In order to calculate the probability values we only need the values for the standard deviation for the angle and for the distance (c in the Figure 18).

For the value of the angle, we examined the histogram (see Figure 26) and we choose the value of the smallest value 0 and the highest value 45. We then calculated the mean of those two values: 22.5.

We now need to calculate the value of the standard deviation to have a probability of 0.7 with this angle difference =22.5. The result is c=26.64. That is the value for this standard deviation.

For the value of the standard deviation for the distance, we took the value 25 because it is the highest peak on the distances histogram (see Figure 27) and because is close to the mean. As with the angle, we calculated the probability of 0.7 for this value and the result is c=30. That is the value that we will use for the standard deviation for the difference in length.

4.3. Results

NOTE: we only present results for step 1 and 2.

4.3.1. The truth matrix

The Truth matrix is the matrix with the true connections of the bvp. It is calculated by looking at the image and creating the true connection matrix (see 3.3.4) by hand. This matrix will be used to calculate the percentage of the connections that we found and the level of truth in our computer-derived calculation matrix.
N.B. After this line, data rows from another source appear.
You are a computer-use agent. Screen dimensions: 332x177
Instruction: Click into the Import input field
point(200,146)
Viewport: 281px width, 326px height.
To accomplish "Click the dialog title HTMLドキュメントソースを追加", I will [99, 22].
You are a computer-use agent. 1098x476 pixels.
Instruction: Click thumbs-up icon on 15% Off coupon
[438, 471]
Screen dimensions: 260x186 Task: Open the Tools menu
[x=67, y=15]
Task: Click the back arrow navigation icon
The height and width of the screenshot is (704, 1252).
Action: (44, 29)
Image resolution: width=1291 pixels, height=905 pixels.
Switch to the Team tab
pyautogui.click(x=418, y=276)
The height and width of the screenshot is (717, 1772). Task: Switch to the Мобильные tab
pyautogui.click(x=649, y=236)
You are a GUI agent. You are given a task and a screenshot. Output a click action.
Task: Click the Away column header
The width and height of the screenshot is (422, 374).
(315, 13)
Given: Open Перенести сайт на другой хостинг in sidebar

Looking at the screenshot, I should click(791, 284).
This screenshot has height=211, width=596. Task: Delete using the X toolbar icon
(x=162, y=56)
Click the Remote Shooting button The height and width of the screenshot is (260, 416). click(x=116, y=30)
4.3.2. Evaluation scheme and Calculation of error rates

When each image is analyzed, the algorithm used to calculate the rates of success, failure and missing of the connections is the following one:

- First we check on the truth matrix to see how many connections there are.

- Second, we check how many connections are the same in the truth matrix and in the connection matrix and count them. These are the good connections.

- Third, we count how many connections are in the truth matrix and not in the connection matrix. These connections are the missing connections.

- Fourth, we count how many connections are in the connection matrix and not in the truth matrix. These are the bad connections.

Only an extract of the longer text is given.